Kemudian merumuskan rekomendasi kebijakan yang tepat sasaran sesuai kebutuhan masyarakat, dengan memperhatikan aspek pelestarian dan pengelolaan berkelanjutan keanekaragaman hayati dan jasa ekosistem.
Menurut Rulliyana pertemuan IPBES-9 menghasilkan keputusan penting yaitu tercapainya kesepakatan atas dua dokumen Summary for Policy Makers (SPM) mengenai Sustainable Use of Wildlife Species dan Diverse Values and Valuation of Nature.
“Dokumen pertama merangkum hasil telaahan global mengenai pemanfaatan berkelanjutan dari jenis hidupan liar, dan batas tertentu hasil dari domestikasi. Sementara dokumen kedua merangkum hasil telaahan mengenai konsep tentang nilai dan bagaimana menilai alam serta bagaimana memberikan keuntungan pada alam dan manusia termasuk keanekaragaman hayati dan jasa ekosistem,” katanya.
Dokumen yang dihasilkan diharapkan dapat ditindaklanjuti di tingkat nasional, guna mendukung komitmen pemerintah dalam menjaga kelestarian lingkungan dan keanekaragaman hayati. Selain itu, menghindari kehilangan keanekaragaman hayati pencapaian target global, target pembangunan dan kesejahteraan manusia.
Diharapkan pula dapat dimanfaatkan sebagai saran bagi Kementerian/Lembaga dalam pengambilan kebijakan di tingkat nasional. Pemerintah perlu untuk dapat segera mengidentifikasi dan mencalonkan para pakar yang terkait dengan isu-isu dan kajian yang akan dilakukan oleh IPBES di masa mendatang.

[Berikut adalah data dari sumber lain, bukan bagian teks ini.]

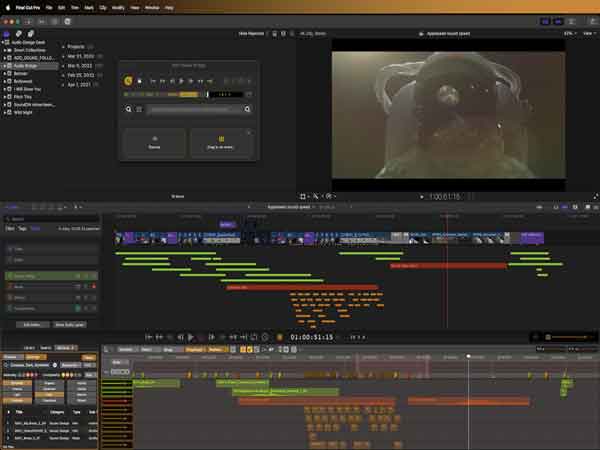Open the File menu
Image resolution: width=600 pixels, height=450 pixels.
49,7
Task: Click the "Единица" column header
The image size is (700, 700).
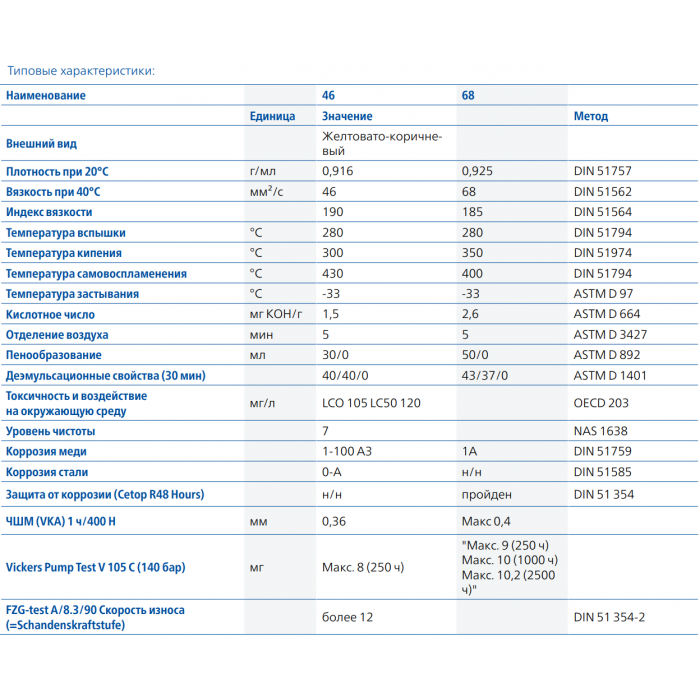Action: tap(272, 116)
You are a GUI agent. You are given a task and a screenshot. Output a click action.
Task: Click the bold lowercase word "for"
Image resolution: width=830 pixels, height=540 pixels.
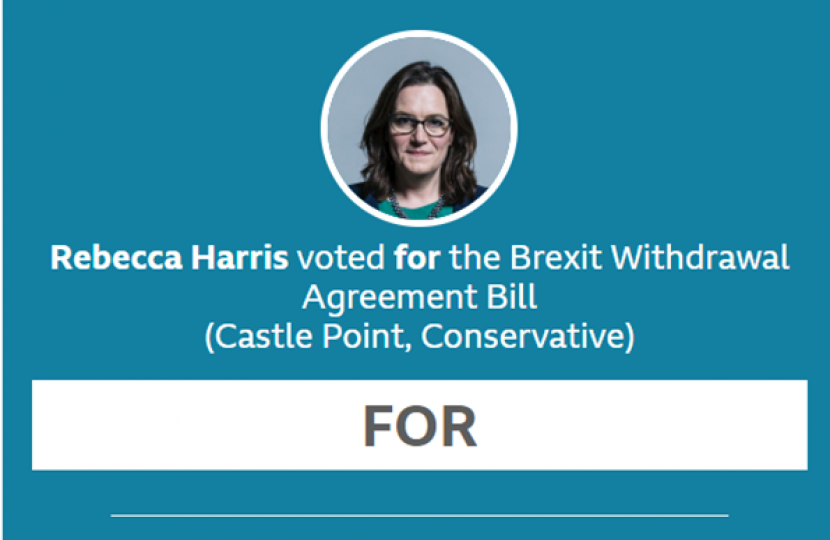[x=416, y=258]
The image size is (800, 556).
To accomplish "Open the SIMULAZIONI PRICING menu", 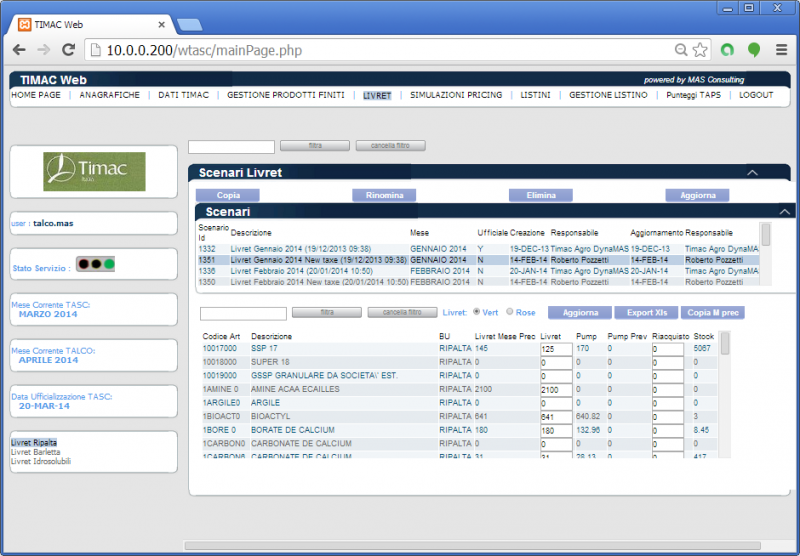I will (x=455, y=95).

“Rencananya pada IPBES 10 yang akan diselenggarakan di Amerika Serikat pada tahun 2023 akan disepakati mengenai SPM hasil kajian Jenis Asing Invasif. Untuk itu para pakar dan pemerintah masih dapat memberikan masukan terhadap draft kajian sebelum disepakati,” ujar Ruliyana.

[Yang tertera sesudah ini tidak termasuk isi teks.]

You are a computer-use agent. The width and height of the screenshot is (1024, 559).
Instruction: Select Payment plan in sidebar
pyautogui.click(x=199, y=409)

IPBES, sebagai otoritas utama yang melakukan kajian untuk memberikan masukan ilmiah dan rekomendasi kepada para pengambil keputusan nasional dan global melalui mekanisme CBD dan perjanjian multilateral terkait lingkungan lainnya (other Multilateral Environmental Agremments/MEAs) akan selalu mengharapkan keterlibatan dunia penelitian dari negara anggota.
Keputusan yang diambil di IPBES akan menjadi rujukan utama ketika membahas isu keanekaragaman hayati dan jasa ekosistem pada tingkat COP CBD maupun perjanjian multilateral terkait lingkungan lainnya.